YOUR INSTRUCTIONS
Format the records from the line containing "Given: Open vehicle MB668 FH56 details link" through the line containing "Looking at the" as a numbered list, skipping blank lines and leaving out the pictures.

DATA PROVIDED
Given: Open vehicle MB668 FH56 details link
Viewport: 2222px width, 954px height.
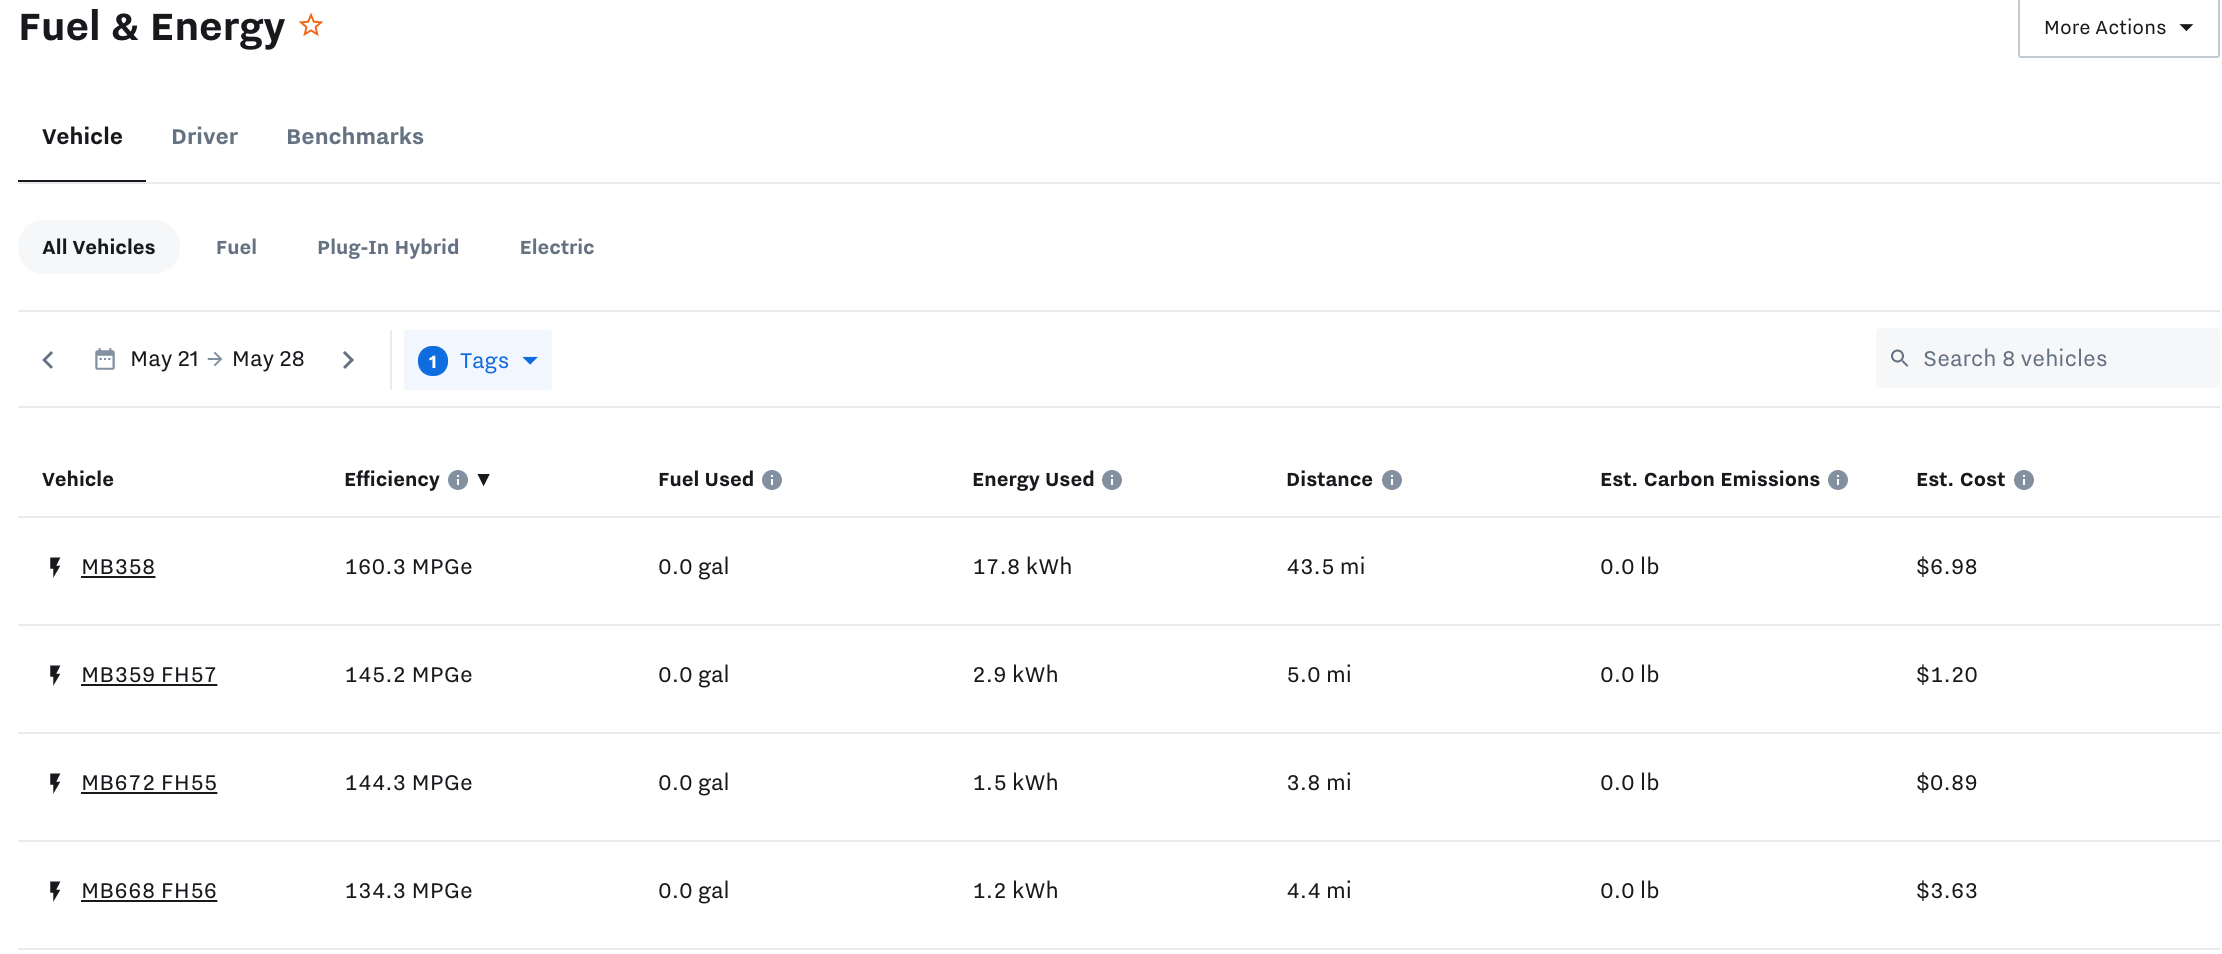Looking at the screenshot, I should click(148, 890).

--

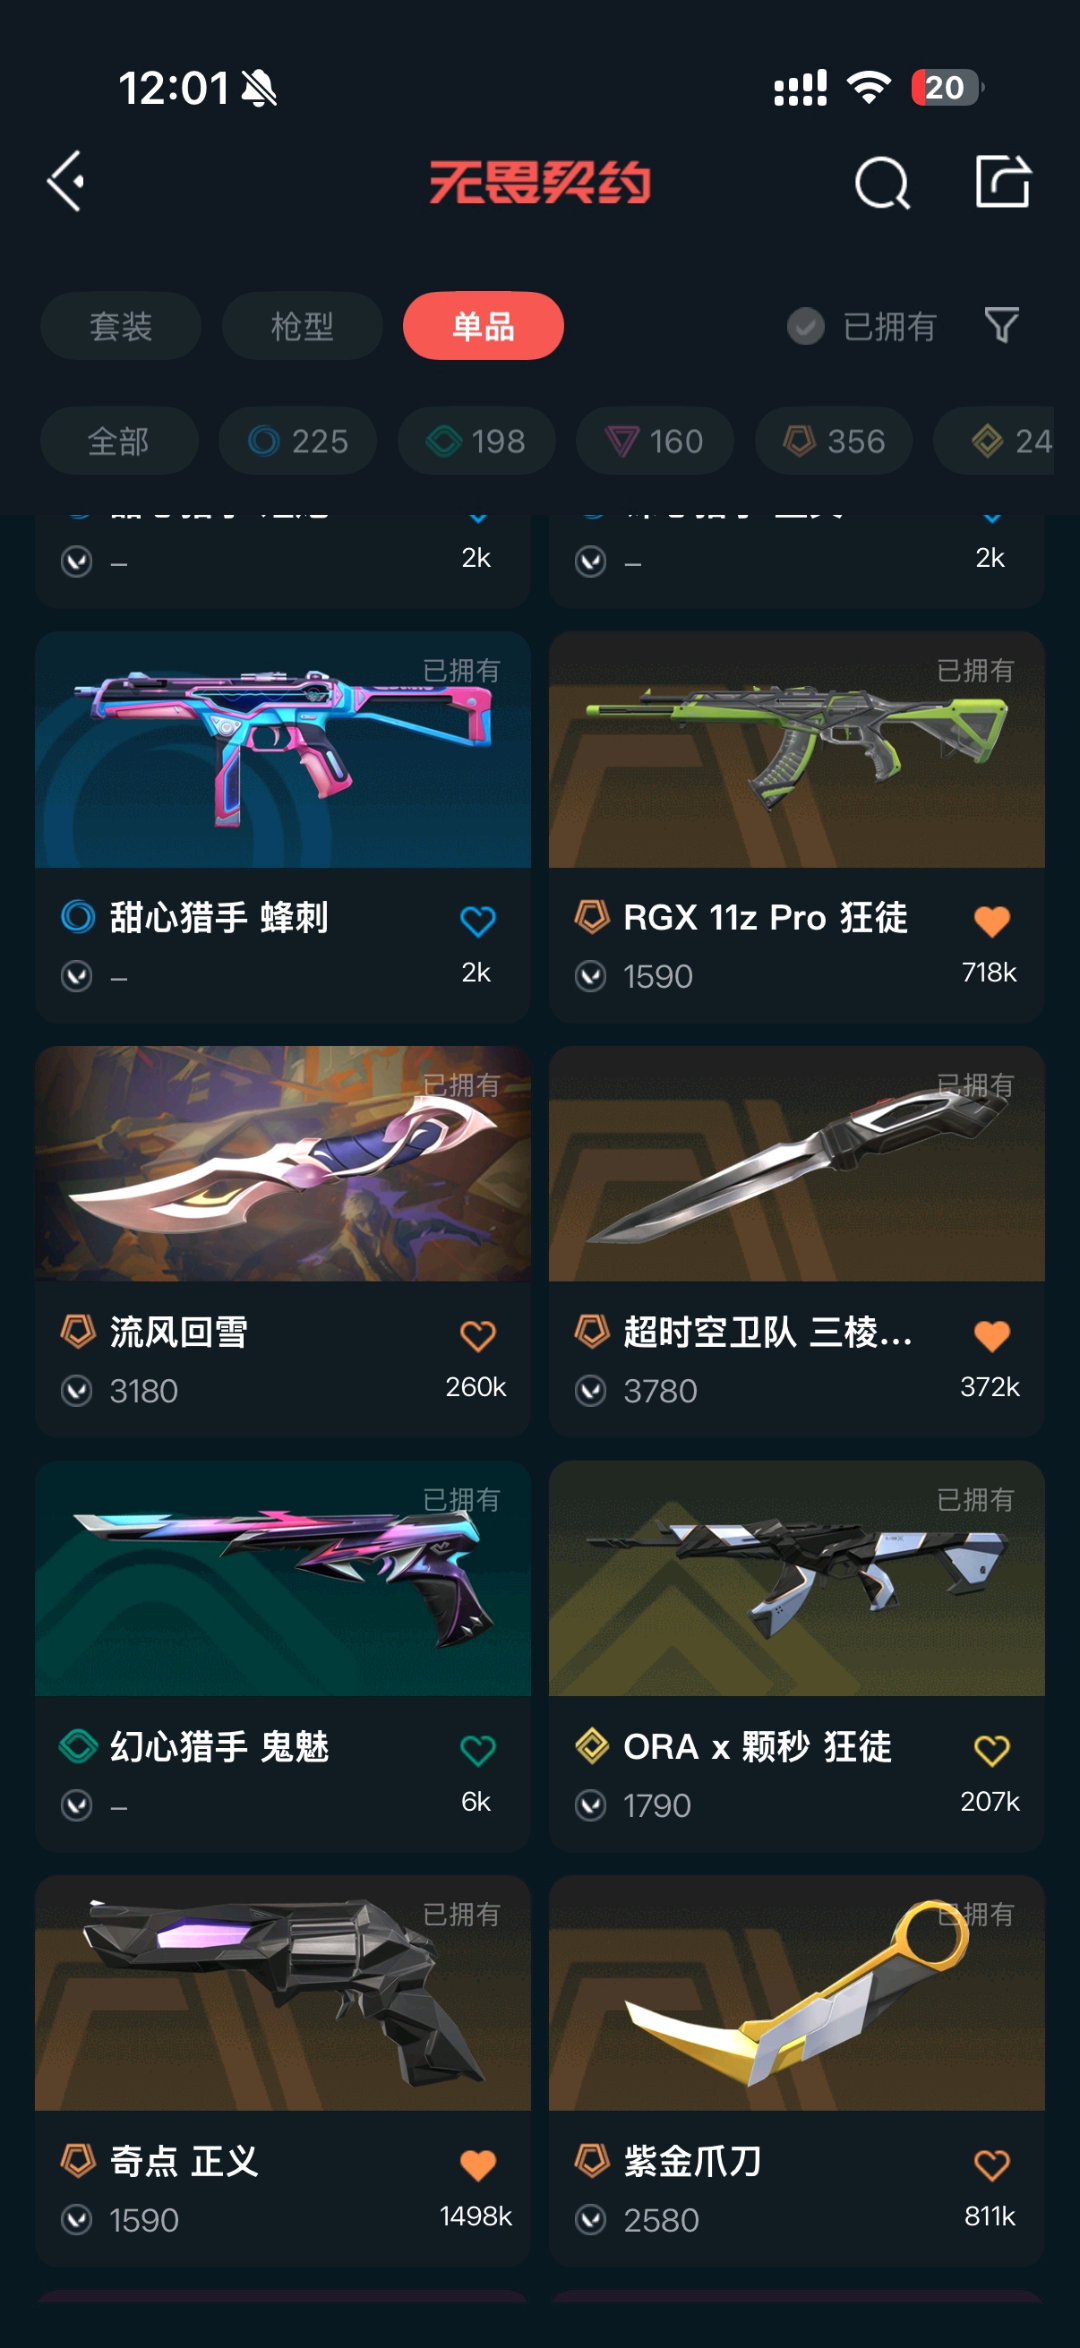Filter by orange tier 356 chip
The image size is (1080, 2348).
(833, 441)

COMPLETE ANSWER
1. Given: Open vehicle MB668 FH56 details link
2. Viewport: 2222px width, 954px height.
3. Looking at the screenshot, I should click(148, 890).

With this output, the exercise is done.